From the 1951 film The Day the Earth Stood Still. An alien named Klaatu tells an earthwoman a code phrase for his robot Gort. See first citation.

Phrase[edit]

Klaatu barada nikto

  1. A stock science fictional phrase, typically used as a code or shibboleth. There is no actual meaning.
    • 1951, The Day the Earth Stood Still:
      If anything should happen to me you must go to Gort, you must say these words, 'Klaatu barada nikto', please repeat that.
    • 2002, Jack Womack, Going, Going, Gone, Grove Press, page 160:
      When I tried to make out the lingo I felt like a missionary among the heathen chinee. ¶ 'Interavesting per sliptimper transgratisfy allayvoo —' ¶ 'Not the old klaatu barada again,' I said ....
    • 2003, Paul McAuley, Whole Wide World, Macmillan, page 215:
      He glared down at me and said, "On your way, fella.

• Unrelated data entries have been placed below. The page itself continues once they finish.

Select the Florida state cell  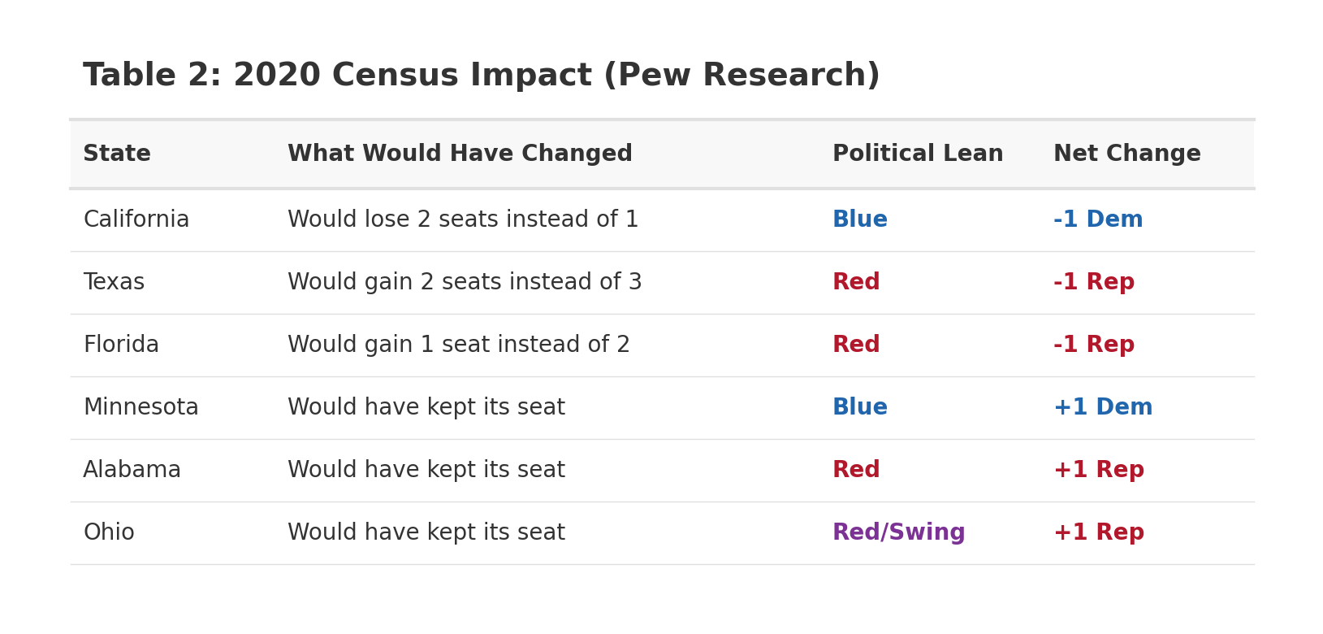[121, 345]

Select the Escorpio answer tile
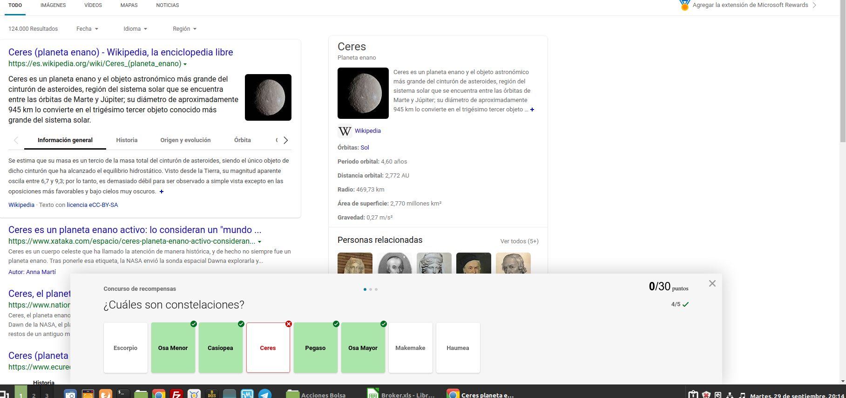point(126,348)
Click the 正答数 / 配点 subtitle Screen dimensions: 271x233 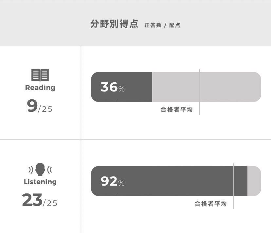click(162, 25)
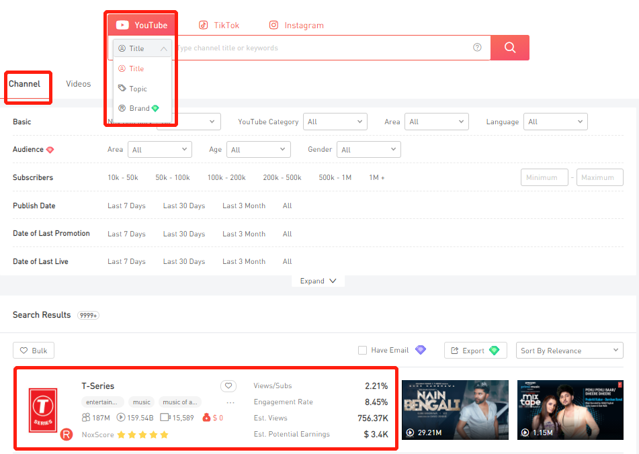Screen dimensions: 639x454
Task: Click the Audience premium diamond icon
Action: point(50,150)
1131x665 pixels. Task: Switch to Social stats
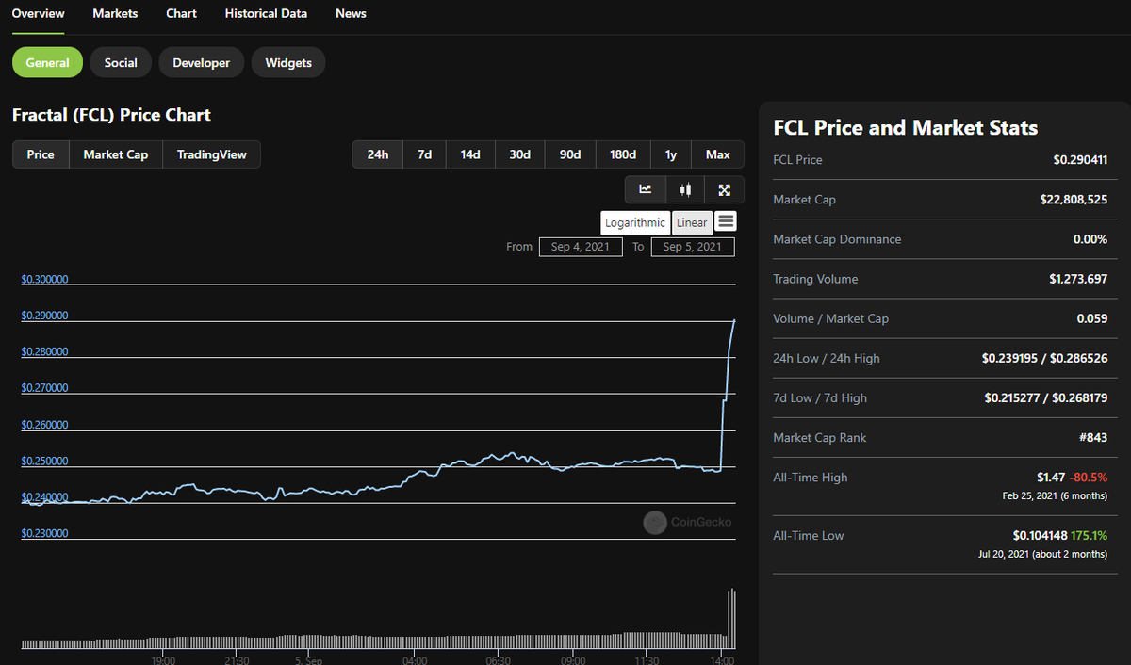120,62
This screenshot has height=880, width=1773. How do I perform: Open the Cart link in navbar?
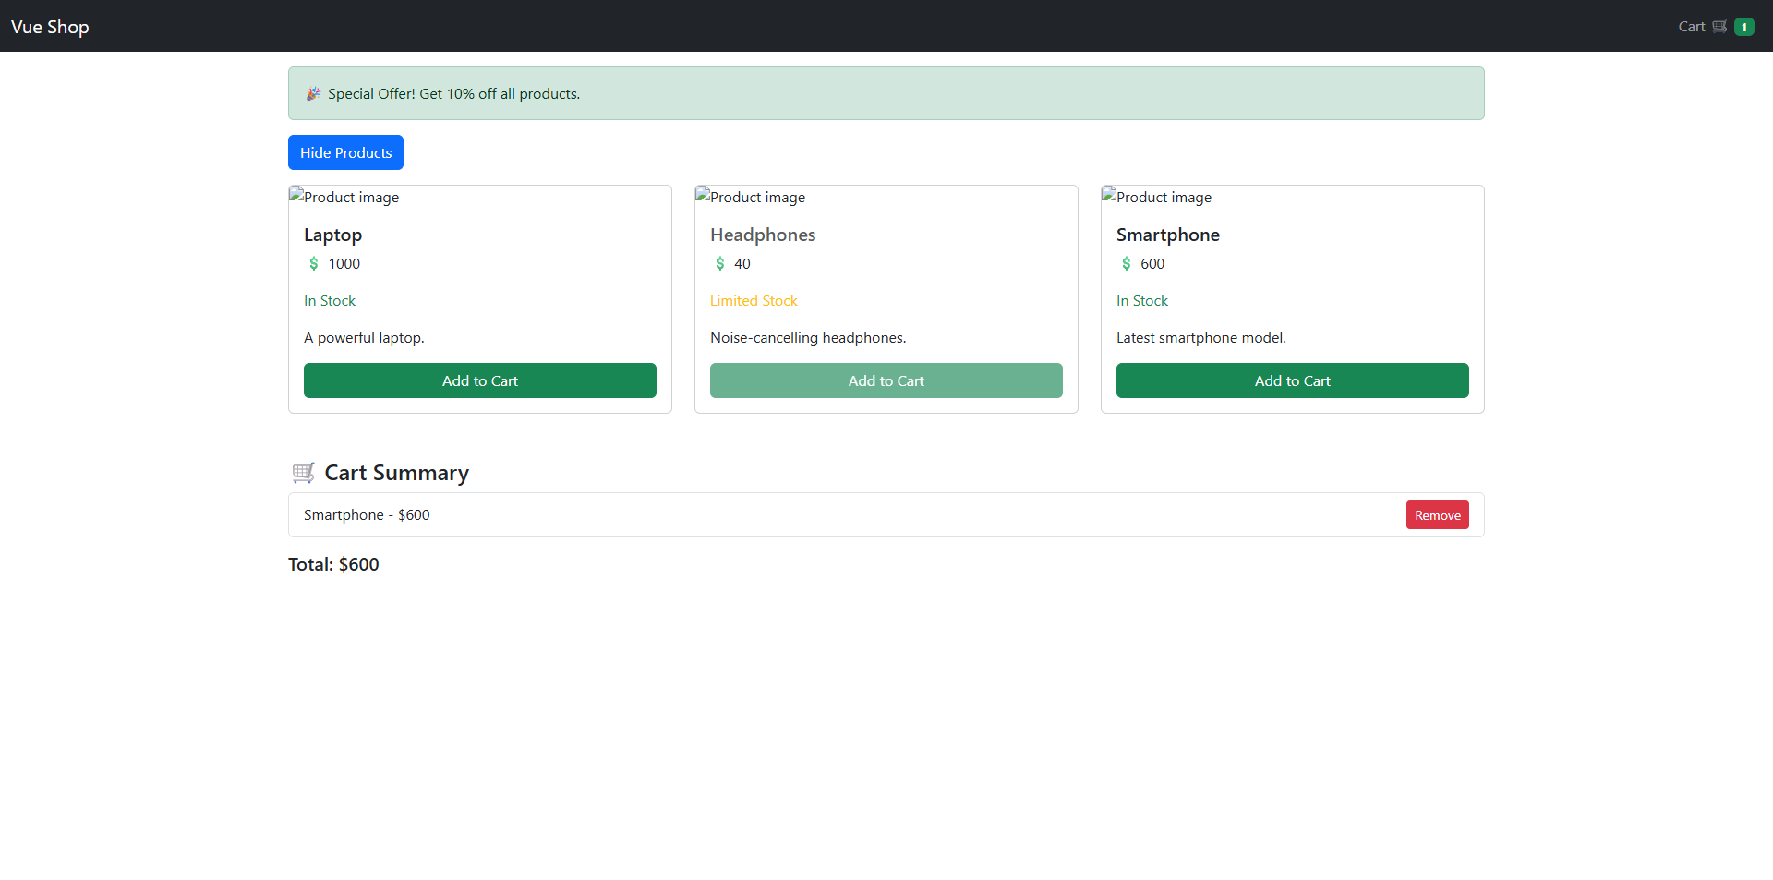pos(1691,27)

This is a legitimate club." ¶ "Klaatu barada nikto," I said, but it went straight past him.
    • 2004, James Hold, Out of Texas, iUniverse, page 56:
      The Systems Analysis department featured a clock with only one hand and the motto Klaatu barada nikto, which, roughly translated, means: "IF IT AIN'T BROKE, JUST GIVE ME TIME."
    • 2012, Terry Bisson, Any Day Now, Penguin, page ??:
      It looked like something from Arthur C. Clarke, a space station that had ... fallen to earth .... ¶ "Klaatu barada nikto," he muttered.